Inverser la tendance

Dans un pays où selon les estimations du Programme alimentaire mondial (PAM), environ 40 pour cent de la population souffre de malnutrition chronique, Oumou a raconté que sa famille consommait aujourd’hui toute une variété de fruits et légumes qu’ils n’achetaient pas auparavant, car ils étaient plus chers que leur millet quotidien, et notamment des courgettes, des carottes, des tomates et des choux.

« Avant, ma famille me prêtait de l’argent pour que je puisse acheter de la paille pour tisser des nattes. Mais aujourd’hui, c’est moi qui les nourris grâce à mon potager », a-t-elle dit.

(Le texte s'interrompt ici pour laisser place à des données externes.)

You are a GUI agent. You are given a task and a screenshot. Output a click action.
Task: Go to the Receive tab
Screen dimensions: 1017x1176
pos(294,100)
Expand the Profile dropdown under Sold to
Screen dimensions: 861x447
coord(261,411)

Sa famille n’avait jamais vraiment fait attention à elle, raconte Oumou, mais aujourd’hui, c’est sur elle qu’ils comptent pour payer les frais de scolarité et d’habillement des cinq enfants de ses frères et sœurs. Ses voisins aussi mangent les fruits et légumes de son potager.

On vient chez elle de plusieurs dizaines de kilomètres à la ronde pour chercher des légumes à feuilles, qui serviront à préparer des sauces ou des remèdes aux ulcères et à la jaunisse. « Avant, on aurait dit que je n’étais pas vraiment là, mais maintenant, on me voit ».

Elle dit gagner plus de 300 dollars chaque année, en vendant les fruits et légumes qu’elle cultive.

« Parfois, les gens viennent même de l’aéroport [à 20 kilomètres de là] pour chercher des légumes à feuilles vertes. Je les vends à 25 francs CFA [cinq centimes de dollar américain] la poignée », a-t-elle dit.

Mais Oumou et sa famille consomment la plupart des fruits et légumes de leur potager, a-t-elle dit. « C’est vraiment délicieux. On préfère les garder pour nous et les partager avec les voisins ».